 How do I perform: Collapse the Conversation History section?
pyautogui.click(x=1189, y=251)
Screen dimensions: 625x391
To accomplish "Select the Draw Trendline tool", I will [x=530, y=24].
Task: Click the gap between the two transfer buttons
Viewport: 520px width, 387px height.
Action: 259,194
+ + + + +
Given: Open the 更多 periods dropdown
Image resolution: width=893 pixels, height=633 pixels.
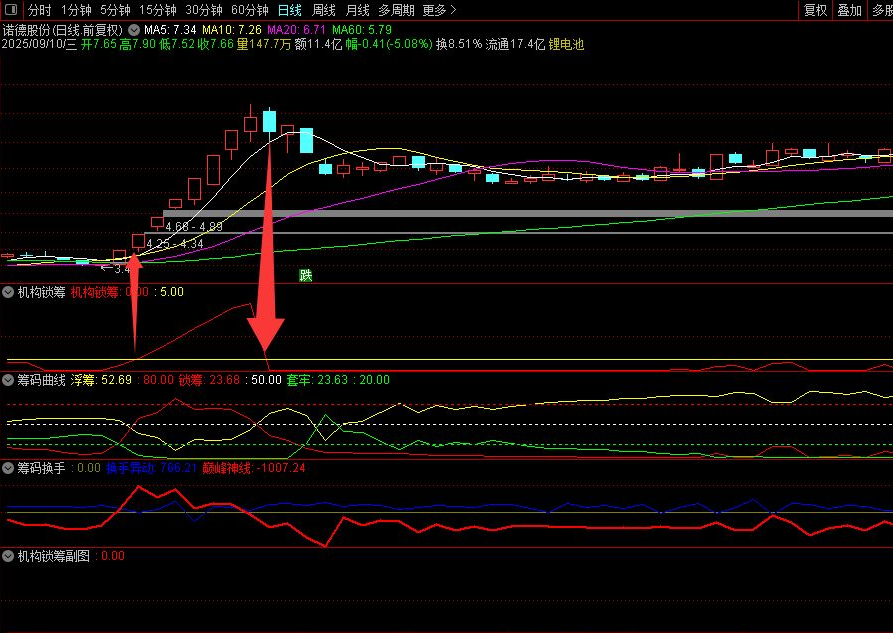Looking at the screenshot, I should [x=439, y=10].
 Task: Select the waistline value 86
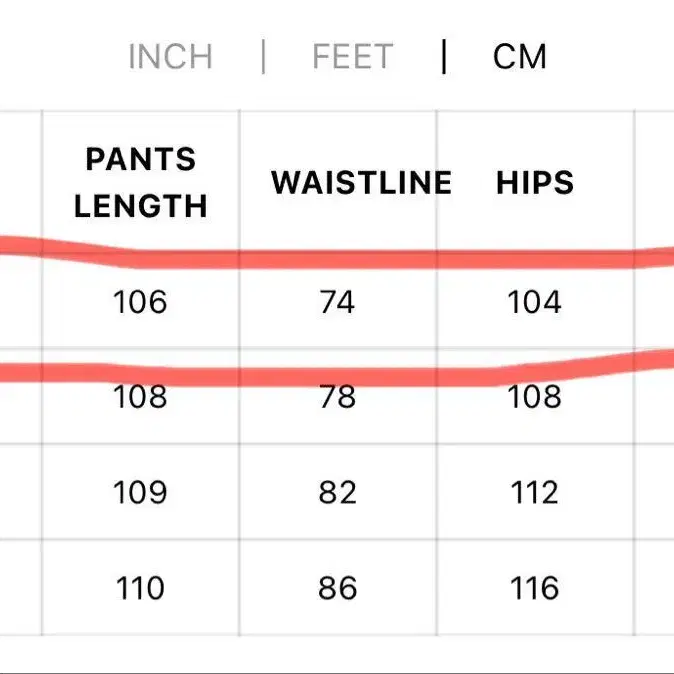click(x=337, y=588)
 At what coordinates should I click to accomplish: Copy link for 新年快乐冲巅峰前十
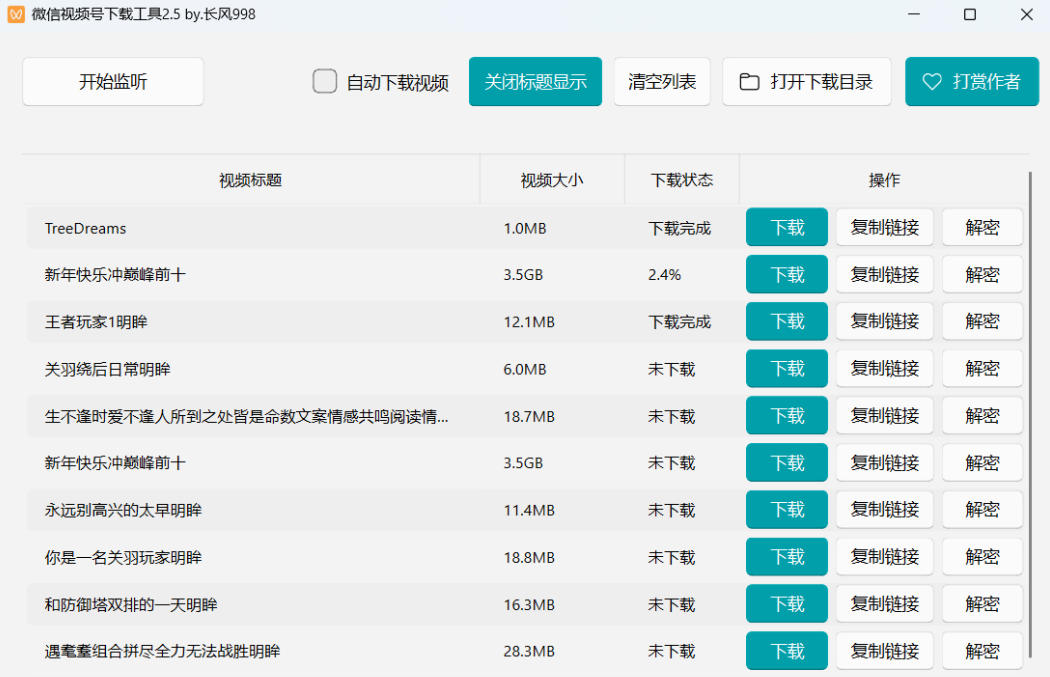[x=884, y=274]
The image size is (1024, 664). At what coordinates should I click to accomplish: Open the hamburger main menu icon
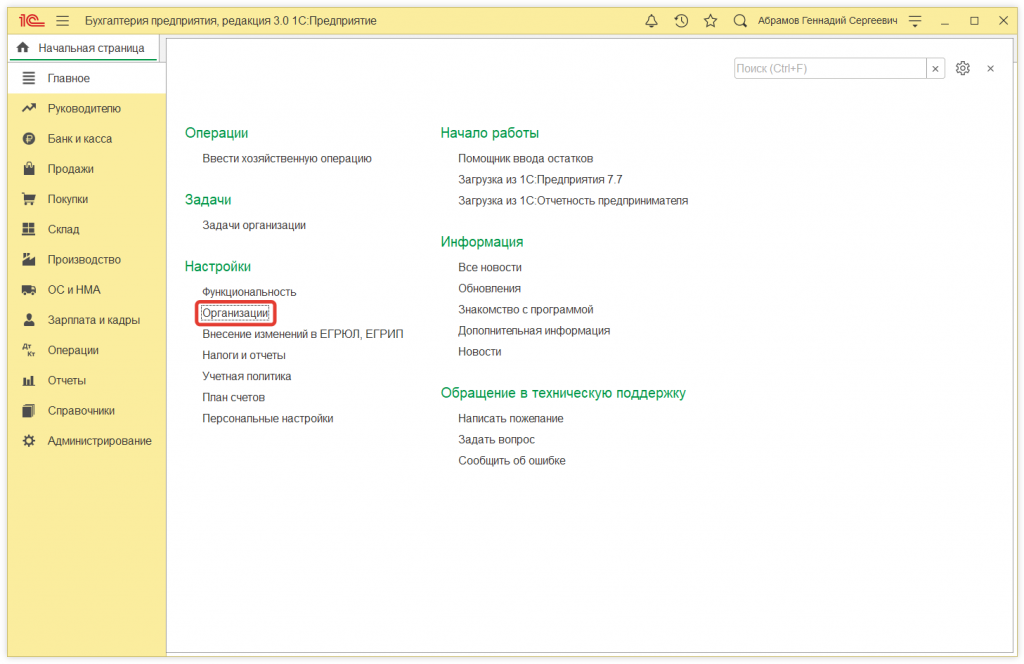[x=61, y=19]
+ + + + +
» WHAT YOU WILL DO
Put the items from the line with "The image size" up to and including the line with "[x=61, y=19]" into a two-column CSV with the headers request and answer. Write one row per item, place each value in a single quoted field with line breaks replaced by spaces, and leave out the pictures.

» CORRECT ANSWER
request,answer
"The image size is (1024, 664). At what coordinates should I click to accomplish: Open the hamburger main menu icon","[x=61, y=19]"